On the surface, they often seem to be, but there are both old and newer flat panel technologies out there now, and more coming in the future. But this special supplement on flat panels is not meant to be a roadmap for the future. The industry still needs to address today’s top issues: deciding between LCD and plasma and deciding between commercial- vs. consumer-grade flat panels. And I could not think of two professionals more able to tackle these issues than Alan and Jonathan Brawn. They have both been involved in this industry since before we called it “digital signage.” Of course, now with their DSEG (Digital Signage Experts Group) education, training, and certification initiatives, both Alan and Jonathan Brawn are again at the forefront of the industry.
Displays for digital signage take many forms, as the applications are many, and multiplying each year: point of decision, point of purchase, general awareness, wayfinding, commuting news and weather, advertising, inward-facing corporate campus signage, emergency evacuation signage…the list goes on. And AV integrators, end-users, and display providers continue to grapple with perennial issues regarding flat panel selection:
• Many customers want cheaper up-front costs, so they ask for cheaper solutions, often confusing consumer- and commercial- grade products. (Most flat panel TVs have a PC connector, like a VGA connector or even a DVI connector, making their selection seductive to many.)
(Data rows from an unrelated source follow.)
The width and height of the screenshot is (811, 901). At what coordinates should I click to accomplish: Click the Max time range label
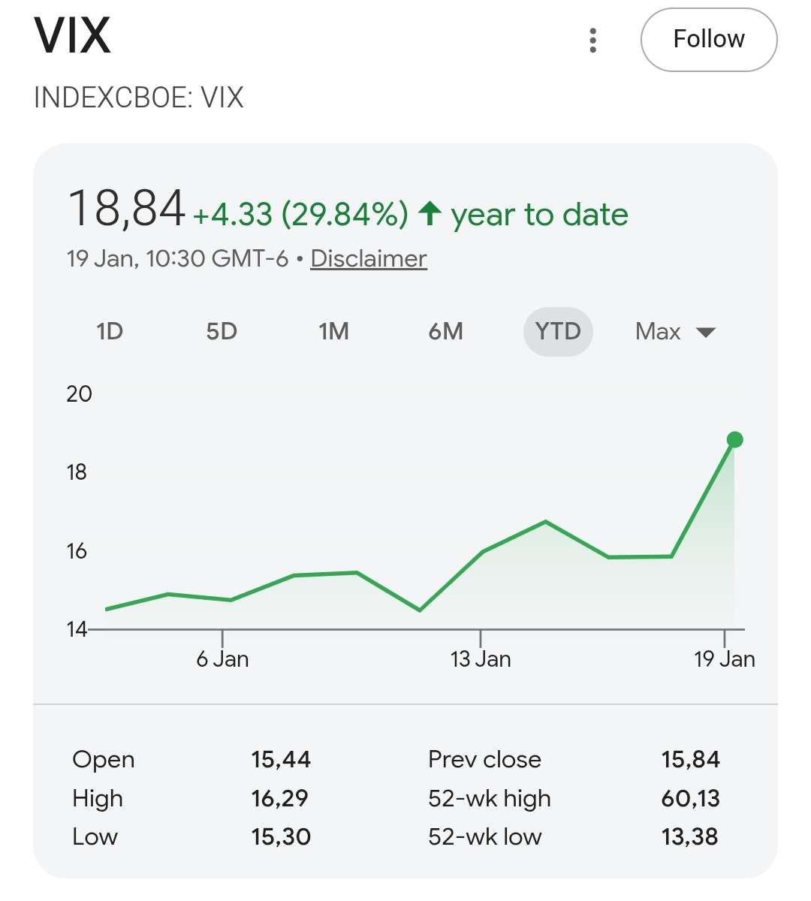(x=658, y=331)
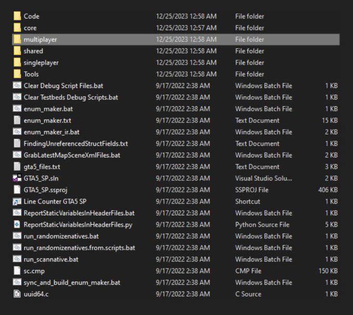Screen dimensions: 353x315
Task: Click the text document icon for gta5_files.txt
Action: [x=17, y=167]
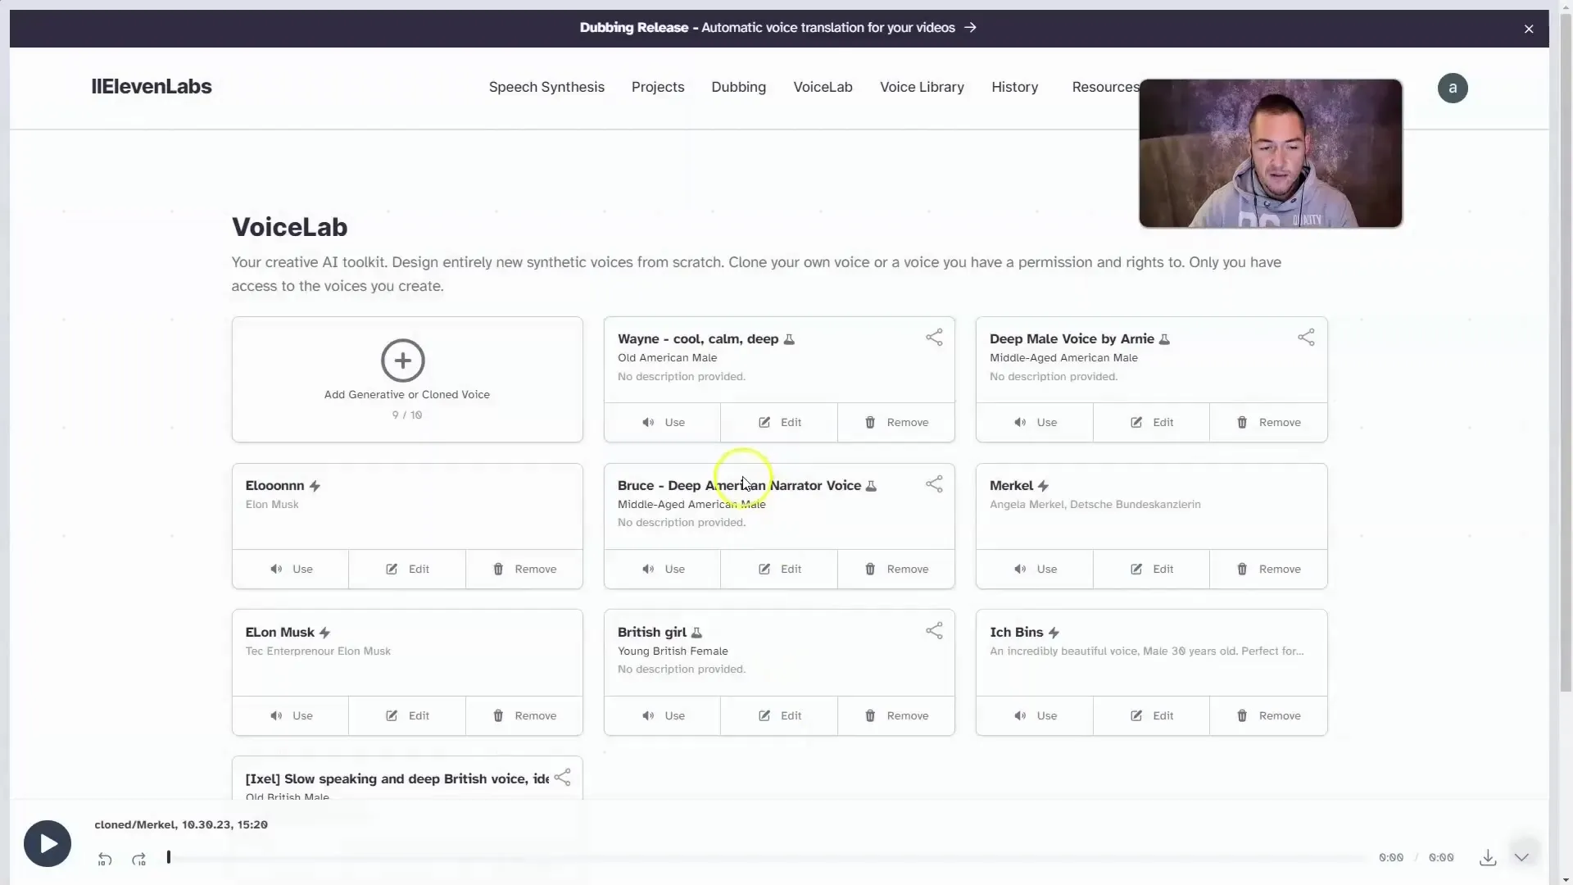
Task: Open the VoiceLab navigation menu item
Action: click(823, 86)
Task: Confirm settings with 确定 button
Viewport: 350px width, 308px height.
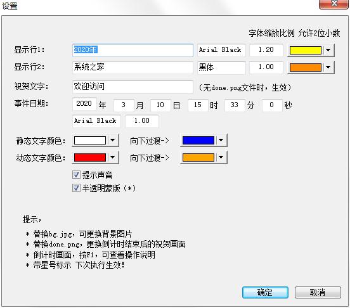Action: click(x=265, y=292)
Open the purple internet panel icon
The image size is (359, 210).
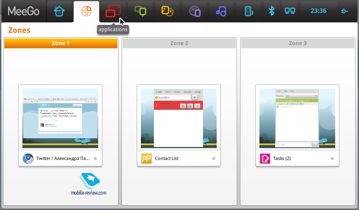pyautogui.click(x=195, y=11)
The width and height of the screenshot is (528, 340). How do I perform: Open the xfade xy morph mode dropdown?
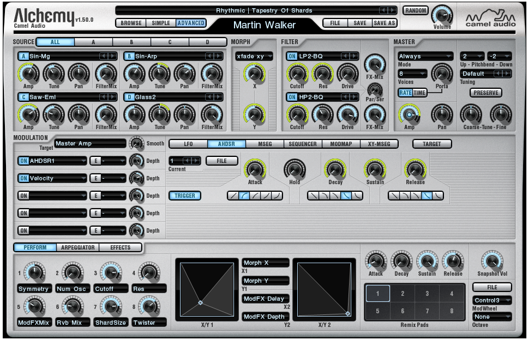(253, 56)
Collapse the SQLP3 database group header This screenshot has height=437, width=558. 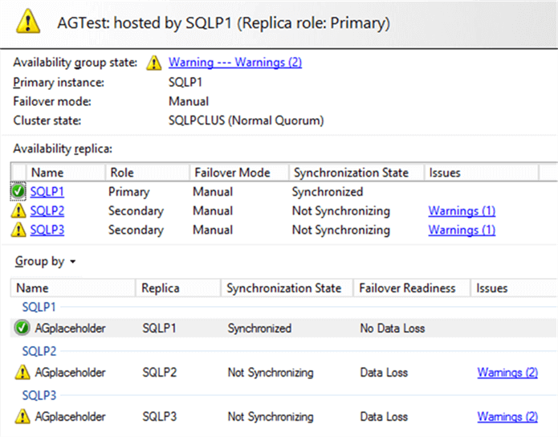pyautogui.click(x=39, y=395)
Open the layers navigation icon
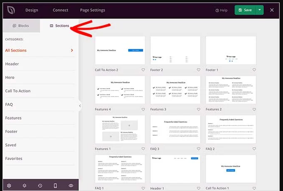The image size is (283, 191). click(x=24, y=186)
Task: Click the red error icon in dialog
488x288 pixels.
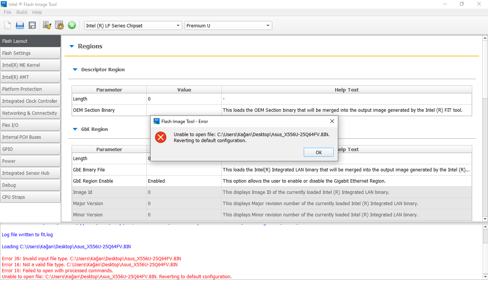Action: click(161, 137)
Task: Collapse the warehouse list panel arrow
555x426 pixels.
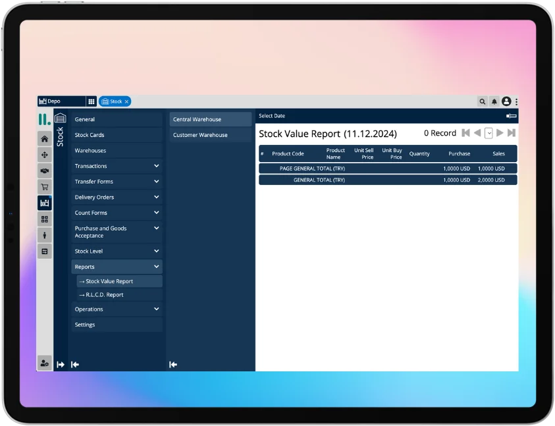Action: (172, 364)
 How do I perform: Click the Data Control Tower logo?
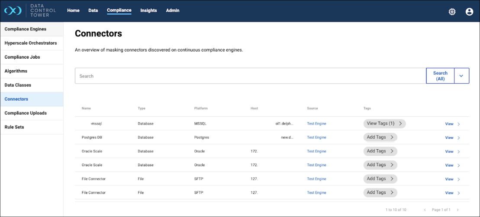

• Some flat panel manufacturers respond to the above, by offering their own consumer televisions through commercial channels, adding even more confusion.
• Just when it looks like LCD is pushing out plasma, plasma continues to win customers with its deep black levels, film-like images, and ability to be very cost-efficient at larger screen sizes especially.
• Speaking of black, it seems “Green is the new black.” As Alan Brawn points out, energy consumption and Green initiatives are all-important now, and the newest models of LCD and plasma displays are engineered to provide up to a 30 percent savings in power consumption compared to older models. Also, tests have shown up to a 20 percent savings in energy on properly calibrated displays versus those that are not calibrated.
In the advertising/DOOH arena, as the huge Out-of-Home media placement companies such as JC Decaux, CBS Outdoor, and ClearChannel continue to migrate some customers to a digital signage platform, many challenges remain. The marketing challenges to this migration are daunting enough, and are the subject of much of our coverage in Digital Signage Magazine. While we address those challenges, it seems it’s never too soon to revisit again the constantly evolving world of the digital flat panel — that mainstay of digital signage — that still offers the best platform for the rapid expansion of the market through the picking of low-hanging fruit.